Tra fumetto, illustrazione e incontri
Tra gli appuntamenti più attesi della nona edizione c’è stato l’incontro con gli ospiti Sara Giacopello, Dimitri Winter e Pasquale Severino, che hanno dialogato con il pubblico raccontando il mondo del doppiaggio, il proprio lavoro e le esperienze dietro le voci che accompagnano ogni giorno film, serie e personaggi.

Non sono mancati gli appuntamenti dedicati al fumetto e all’illustrazione, con la presentazione di Scusa94, graphic novel di Andrea Belcastro e Fabio Gaudio, e gli Ink Ring, che hanno portato il disegno fuori dalla pagina trasformandolo in una performance dal vivo.

Spazio anche alla musica e alla cultura pop con il K-Pop Open Stage, che ha visto alternarsi sul palco ballerini e crew provenienti dalla Calabria e dalla Campania, creando uno degli spazi più partecipati e trasversali del festival.
Il Piccolo Principe, tra memoria e territorio
Uno dei fili conduttori di questa edizione è stato Il Piccolo Principe, nel suo ottantesimo anniversario dalla prima pubblicazione francese.
Il festival ha portato per la prima volta ad Amantea la lettura di alcuni estratti dell’opera in dialetto amanteoto, a partire dalla traduzione di Salvatore Sciandra. Un momento che ha messo insieme letteratura, memoria e identità locale e che si è inserito nel percorso iniziato nei mesi precedenti con la mostra dedicata alla collezione privata di Stefania Mari.

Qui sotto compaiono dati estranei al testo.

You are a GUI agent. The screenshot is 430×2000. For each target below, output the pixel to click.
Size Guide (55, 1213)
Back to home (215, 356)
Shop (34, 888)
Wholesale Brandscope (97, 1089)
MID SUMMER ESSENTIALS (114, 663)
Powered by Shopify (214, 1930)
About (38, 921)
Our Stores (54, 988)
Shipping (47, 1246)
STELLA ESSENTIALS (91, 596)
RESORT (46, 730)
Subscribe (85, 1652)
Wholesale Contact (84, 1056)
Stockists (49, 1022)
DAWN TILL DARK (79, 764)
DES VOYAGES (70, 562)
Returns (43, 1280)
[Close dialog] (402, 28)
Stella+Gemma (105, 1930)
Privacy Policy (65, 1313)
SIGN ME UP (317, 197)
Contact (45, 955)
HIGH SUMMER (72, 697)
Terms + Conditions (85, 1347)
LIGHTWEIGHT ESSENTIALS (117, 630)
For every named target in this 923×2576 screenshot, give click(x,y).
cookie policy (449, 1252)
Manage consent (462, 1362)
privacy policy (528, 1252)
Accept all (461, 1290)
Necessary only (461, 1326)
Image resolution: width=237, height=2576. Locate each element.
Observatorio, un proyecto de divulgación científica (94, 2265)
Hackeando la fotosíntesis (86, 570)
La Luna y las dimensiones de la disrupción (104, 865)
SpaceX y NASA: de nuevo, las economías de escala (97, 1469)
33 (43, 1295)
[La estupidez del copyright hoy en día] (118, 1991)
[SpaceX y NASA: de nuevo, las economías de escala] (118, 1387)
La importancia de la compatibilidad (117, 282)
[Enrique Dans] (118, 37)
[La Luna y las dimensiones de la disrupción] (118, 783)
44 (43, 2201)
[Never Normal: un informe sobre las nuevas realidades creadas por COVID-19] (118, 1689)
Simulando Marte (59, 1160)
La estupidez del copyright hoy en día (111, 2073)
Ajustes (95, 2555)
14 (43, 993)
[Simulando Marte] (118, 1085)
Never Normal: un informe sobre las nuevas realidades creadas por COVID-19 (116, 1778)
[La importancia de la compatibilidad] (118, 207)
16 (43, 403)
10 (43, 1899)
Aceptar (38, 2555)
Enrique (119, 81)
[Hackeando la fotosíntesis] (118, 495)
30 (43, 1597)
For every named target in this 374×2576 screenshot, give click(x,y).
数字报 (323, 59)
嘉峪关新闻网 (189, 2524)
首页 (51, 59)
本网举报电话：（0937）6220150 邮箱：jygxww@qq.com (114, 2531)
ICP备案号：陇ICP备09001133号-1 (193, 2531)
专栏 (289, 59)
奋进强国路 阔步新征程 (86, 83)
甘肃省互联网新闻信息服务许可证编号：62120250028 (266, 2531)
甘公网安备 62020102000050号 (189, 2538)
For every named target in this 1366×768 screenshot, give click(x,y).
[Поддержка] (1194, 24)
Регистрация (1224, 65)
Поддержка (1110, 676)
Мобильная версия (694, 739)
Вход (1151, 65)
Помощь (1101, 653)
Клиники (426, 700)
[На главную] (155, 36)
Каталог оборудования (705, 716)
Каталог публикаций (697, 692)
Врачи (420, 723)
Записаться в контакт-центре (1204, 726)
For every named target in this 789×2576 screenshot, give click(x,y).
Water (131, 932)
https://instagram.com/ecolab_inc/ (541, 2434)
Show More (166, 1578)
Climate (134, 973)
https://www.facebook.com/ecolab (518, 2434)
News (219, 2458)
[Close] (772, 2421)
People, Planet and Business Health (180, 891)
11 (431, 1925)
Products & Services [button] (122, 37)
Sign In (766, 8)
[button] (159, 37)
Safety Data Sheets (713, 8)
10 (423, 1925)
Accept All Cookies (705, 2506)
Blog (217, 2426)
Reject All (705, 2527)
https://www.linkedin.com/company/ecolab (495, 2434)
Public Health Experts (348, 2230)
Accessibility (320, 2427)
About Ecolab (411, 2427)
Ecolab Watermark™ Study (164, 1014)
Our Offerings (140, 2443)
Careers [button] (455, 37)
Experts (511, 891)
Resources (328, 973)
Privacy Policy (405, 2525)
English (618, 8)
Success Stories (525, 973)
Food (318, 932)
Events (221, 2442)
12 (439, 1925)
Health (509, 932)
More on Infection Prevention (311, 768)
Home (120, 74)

Al programma si è aggiunta anche la lettura comportamentale de Il Piccolo Principe con Lorenzo Gagliardi di Non è la Zebra, mentre Mythos Community e Myriam Argentino hanno portato al festival un dialogo dedicato alle figure femminili nella mitologia greca.
L’arte che parla del presente
Il tema della figura femminile, al centro dell’edizione 2026, ha trovato spazio anche attraverso la mostra “Se io non voglio tu non puoi”, nata all’Accademia di Belle Arti di Napoli nell’ambito del corso di Design della Comunicazione, in collaborazione con la Fondazione Una Nessuna Centomila e COMICON.
Illustrazione, grafica e comunicazione visiva sono diventate strumenti per parlare di consenso, libertà e contrasto alla violenza di genere, mettendo in discussione stereotipi e narrazioni consolidate.
Un progetto che ha rappresentato bene uno degli obiettivi di Amantea Comics: utilizzare i linguaggi della cultura pop e dell’arte non soltanto per intrattenere, ma anche per creare occasioni di confronto e consapevolezza.
“Cosa muove il mondo?”: i vincitori del contest
La nona edizione ha ospitato anche la sesta edizione del contest artistico “Who Run the Artist?”, dedicato quest’anno al tema “Cosa muove il mondo?”.
A conquistare il Premio della Giuria, composta da Marco Serravalle, La Tipa e La Faccia della Luna, è stata Sophia Parisi con L’amore che fa girare il mondo.

Il Premio Social è andato a Carmine Palumbo, mentre la Menzione Speciale Amantea Comics è stata assegnata a Felicia DeRosa per Dentini.
Un festival che continua a essere una comunità
La nona edizione di Amantea Comics si chiude lasciando soprattutto immagini, incontri e nuove connessioni. Ancora una volta il Parco La Grotta è diventato per due giorni uno spazio dove linguaggi diversi hanno potuto incontrarsi: fumetto e illustrazione, musica e cultura pop, divulgazione e performance, artisti e pubblico.
È questo, in fondo, ciò che Amantea Comics continua a essere: un festival nato da una storia personale e diventato negli anni una storia collettiva.
Un appuntamento nato per ricordare Stefania Mari e che, anno dopo anno, continua a trasformare quel ricordo in qualcosa di vivo: un luogo in cui incontrarsi, creare, condividere e tornare a guardare il mondo con occhi un po’ diversi.